What you should do: Using the data that follows, give again word for word the lines between the one holding "This screenshot has width=1156, height=834." and the one holding "Task: Click info icon next to 小程序 tab", inclusive. Omit the pictures.

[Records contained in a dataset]
++++++++
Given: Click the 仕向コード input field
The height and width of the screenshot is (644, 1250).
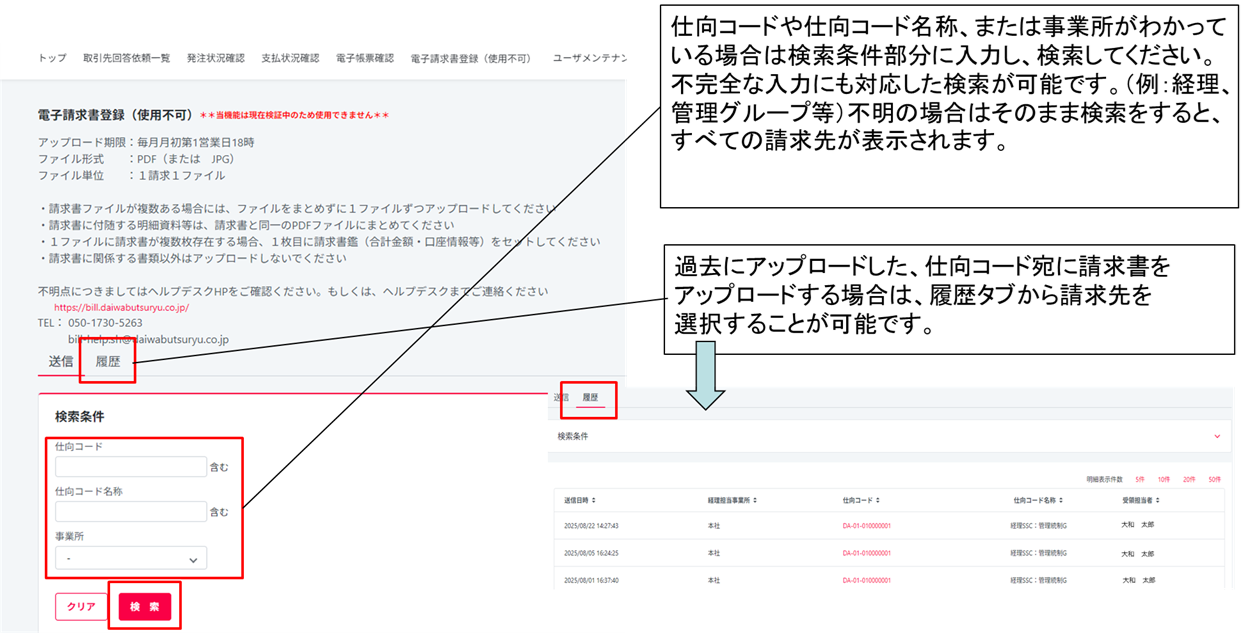Looking at the screenshot, I should [x=131, y=467].
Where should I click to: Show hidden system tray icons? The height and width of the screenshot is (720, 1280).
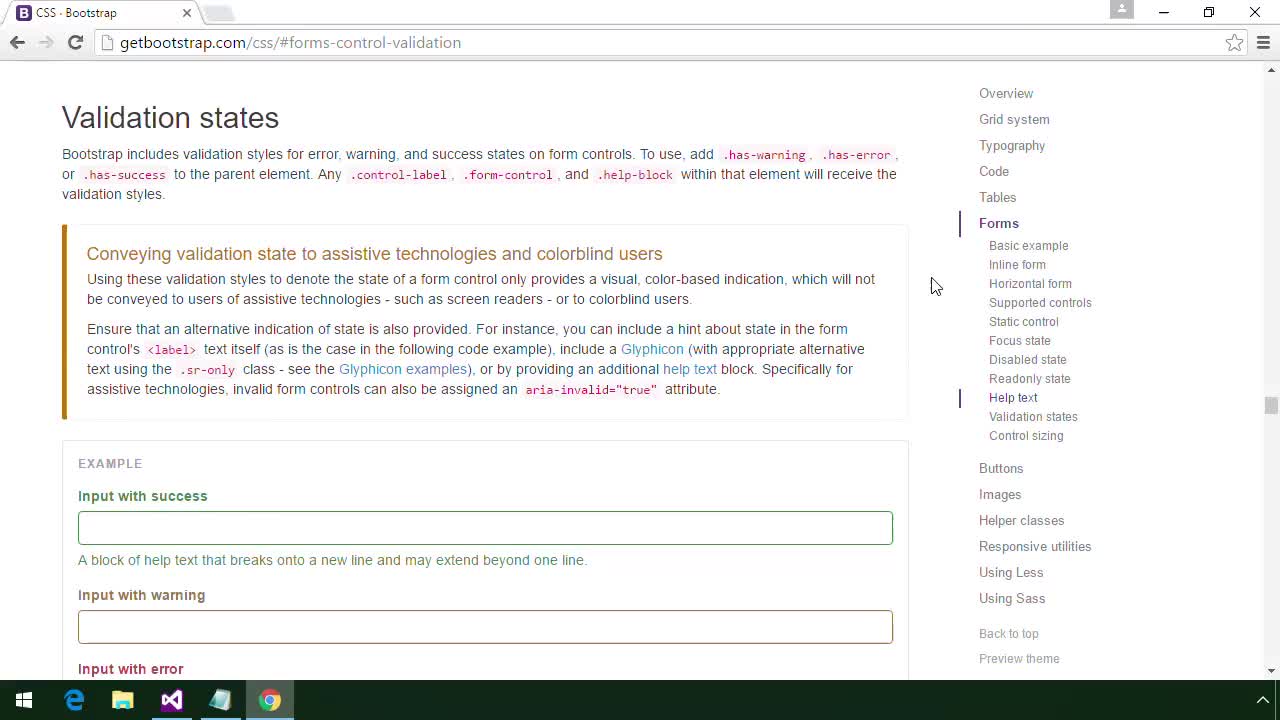tap(1263, 700)
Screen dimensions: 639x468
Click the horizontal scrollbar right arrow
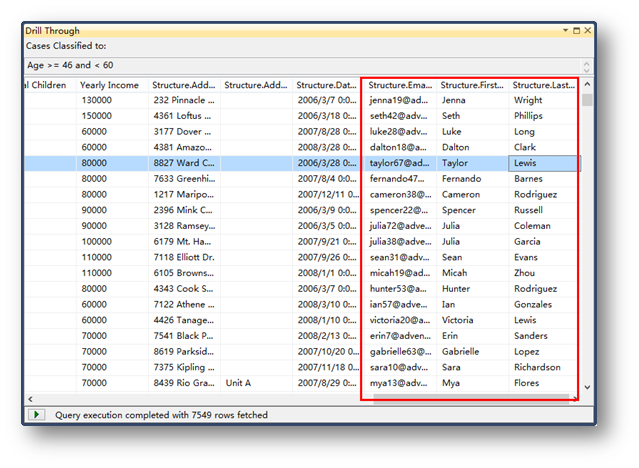pos(574,398)
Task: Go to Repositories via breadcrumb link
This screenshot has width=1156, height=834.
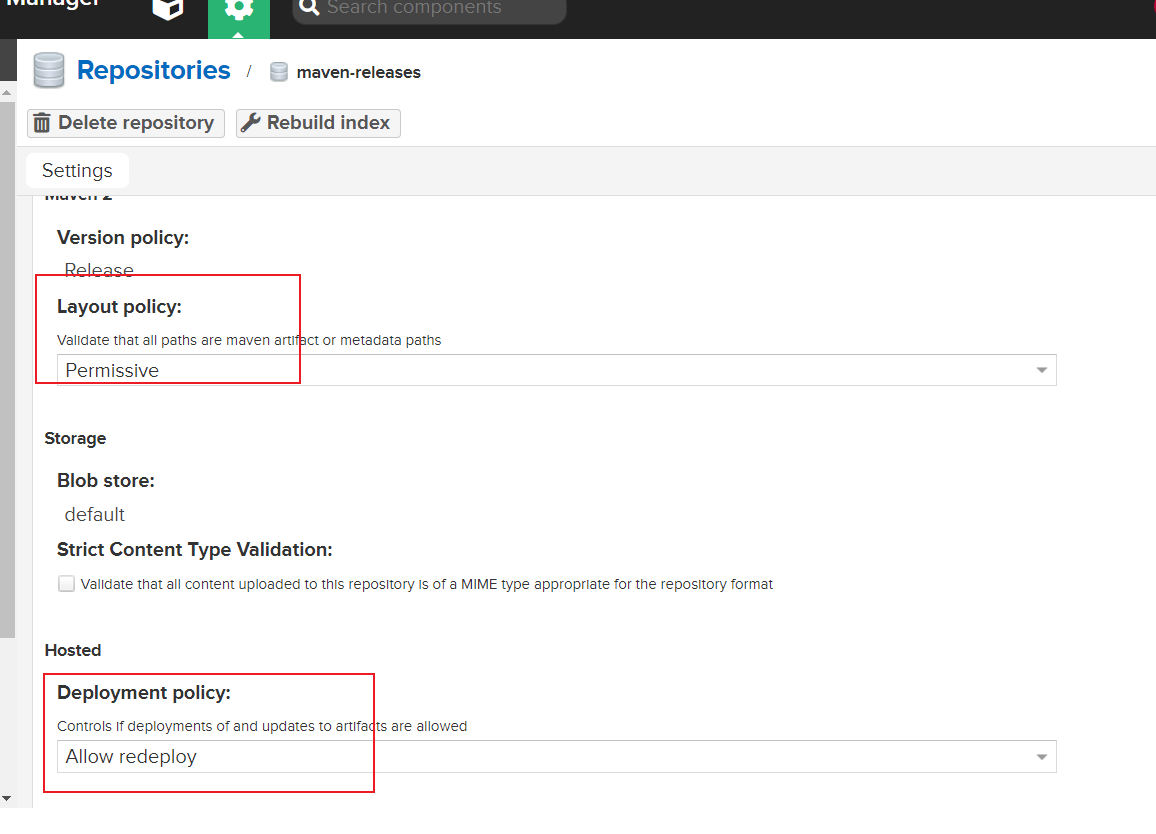Action: point(153,71)
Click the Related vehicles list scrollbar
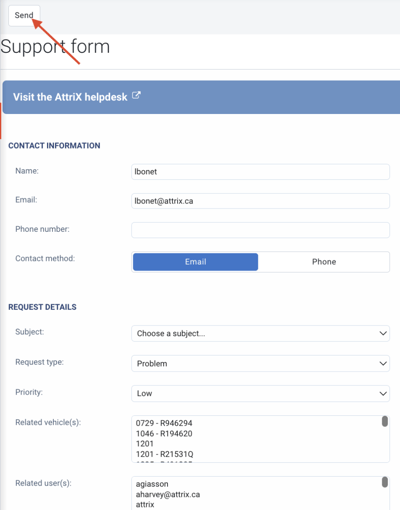The width and height of the screenshot is (400, 510). point(385,421)
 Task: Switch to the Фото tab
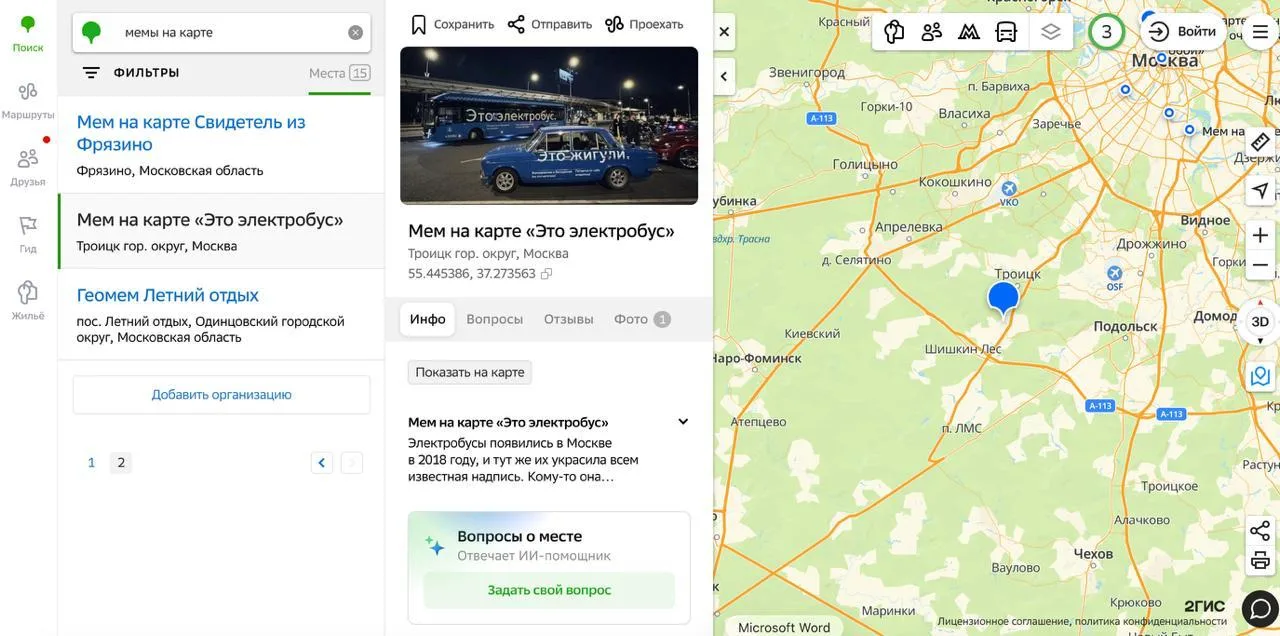point(641,319)
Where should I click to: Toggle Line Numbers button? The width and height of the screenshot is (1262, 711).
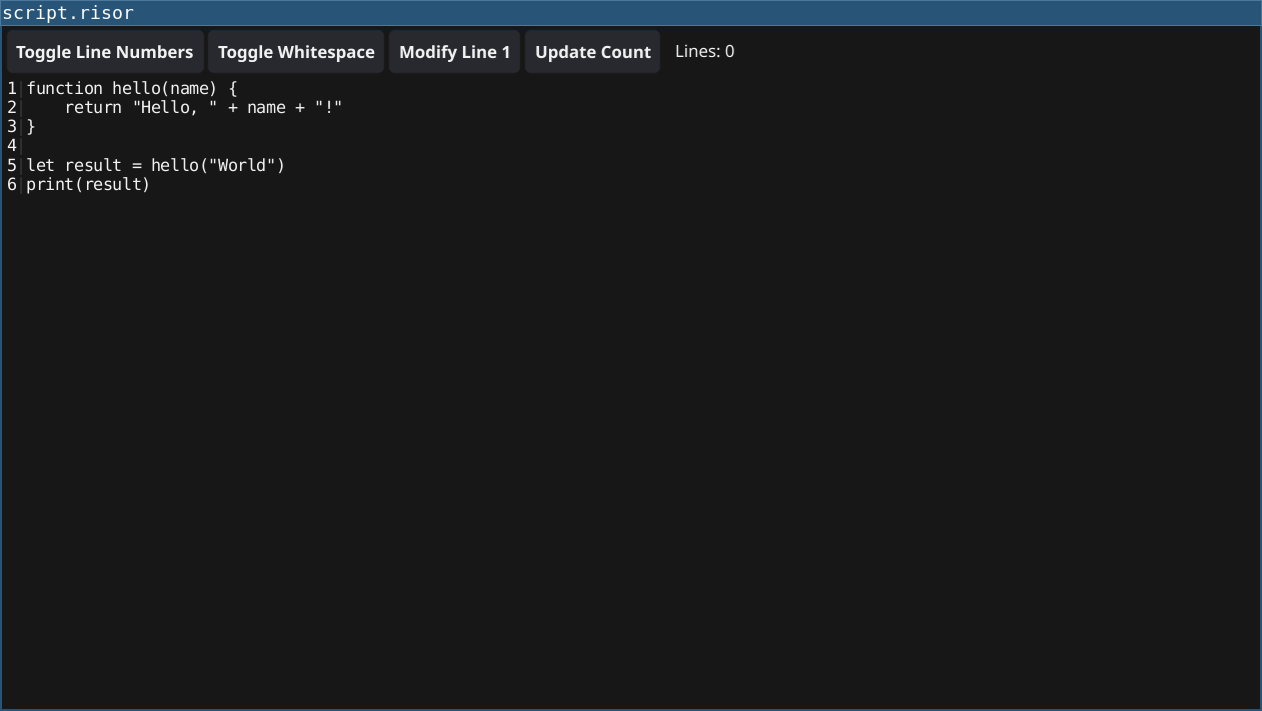point(105,52)
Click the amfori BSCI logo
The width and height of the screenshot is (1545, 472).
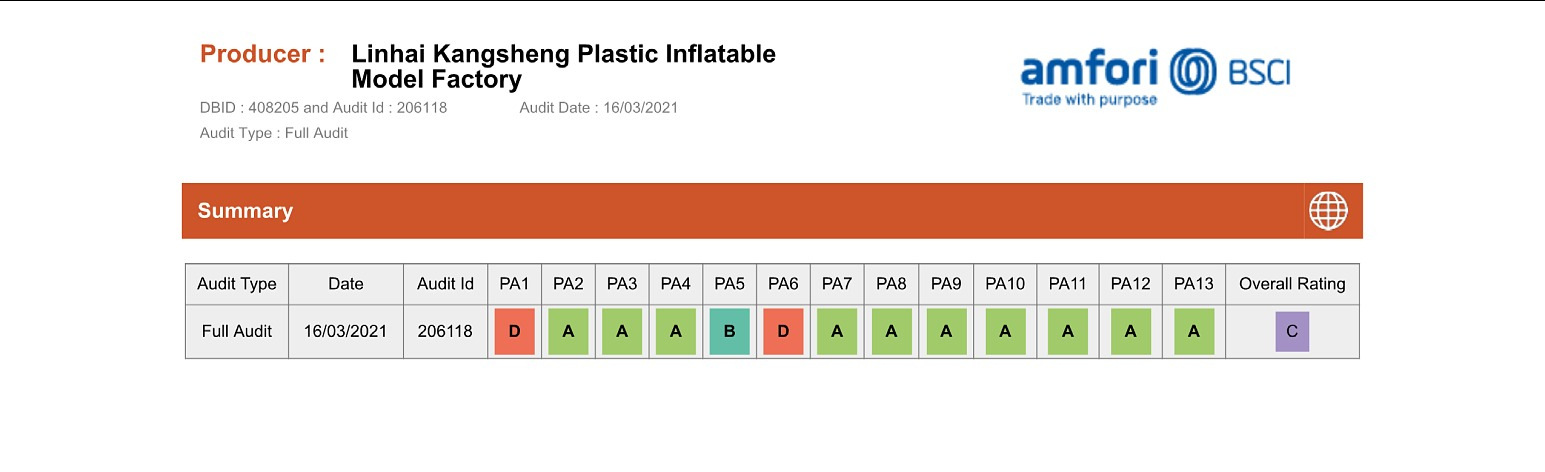tap(1155, 76)
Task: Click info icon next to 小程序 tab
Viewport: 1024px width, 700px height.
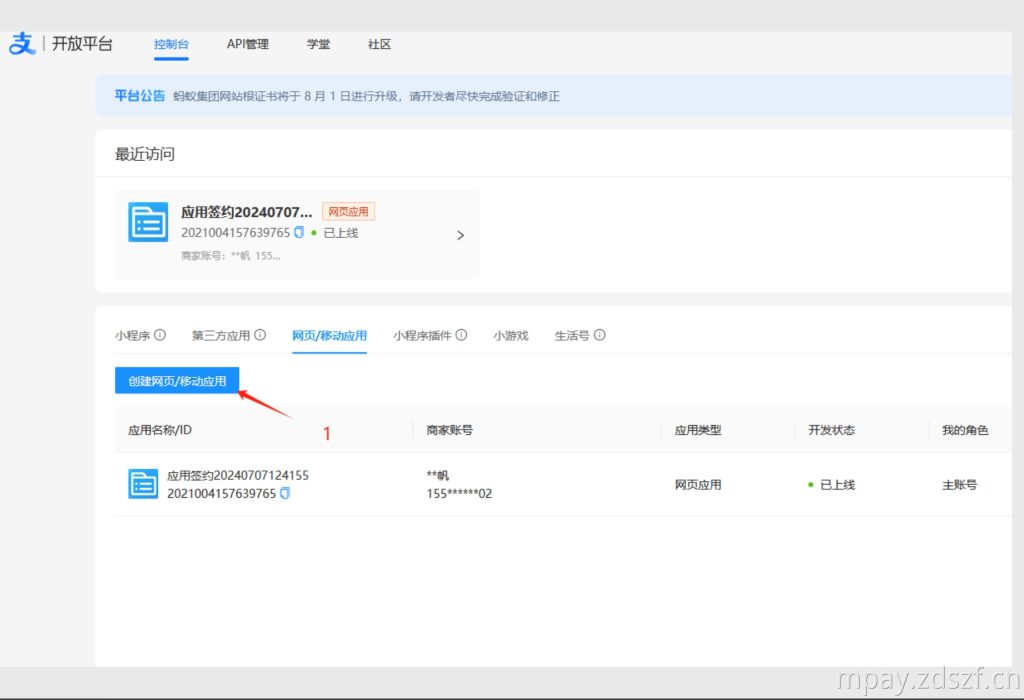Action: click(160, 336)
++++++++
Reply:
This screenshot has width=1156, height=834.
Action: point(153,71)
Click the Related vehicles list scrollbar
The width and height of the screenshot is (400, 510). point(385,421)
 Task: Switch to the Фото tab
point(641,319)
Where should I click to: Toggle Line Numbers button? The width and height of the screenshot is (1262, 711).
point(105,52)
Click the amfori BSCI logo
The width and height of the screenshot is (1545, 472).
tap(1155, 76)
Task: Click info icon next to 小程序 tab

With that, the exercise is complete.